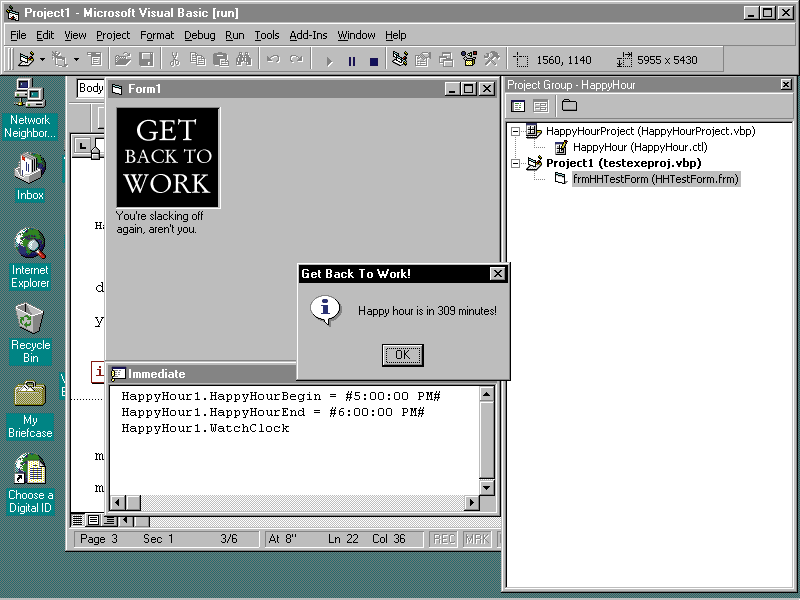Open the Add Project dropdown arrow

pyautogui.click(x=42, y=60)
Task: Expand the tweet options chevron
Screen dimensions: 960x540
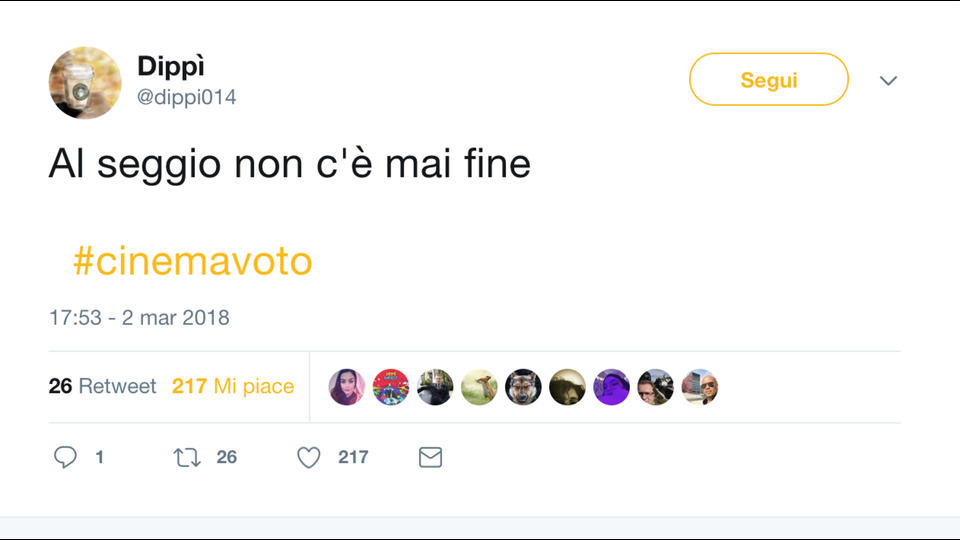Action: click(888, 80)
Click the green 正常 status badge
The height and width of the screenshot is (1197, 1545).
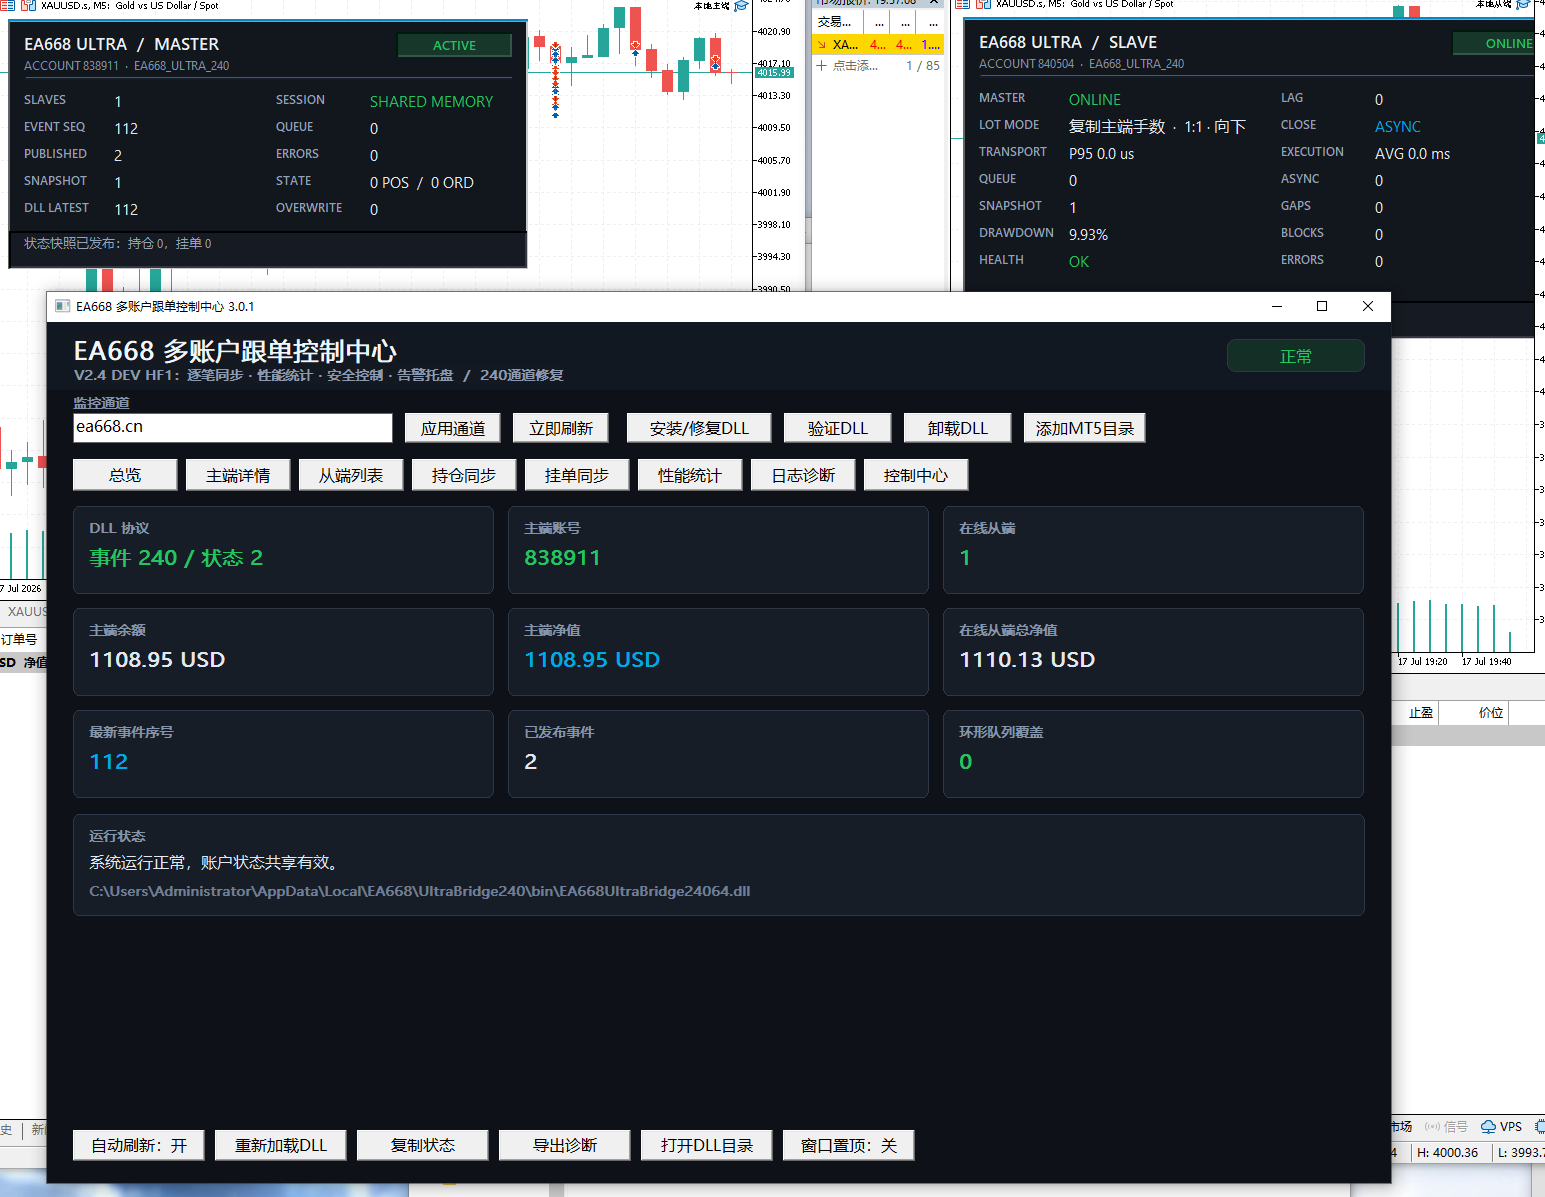click(x=1296, y=356)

WHAT YOU WILL DO: Each line from the one that holds "Click the green 正常 status badge" through the end of the material should be repeated exactly, and nothing more. Leave out any picture.

WRITTEN SOLUTION:
Click the green 正常 status badge
The height and width of the screenshot is (1197, 1545).
click(x=1296, y=356)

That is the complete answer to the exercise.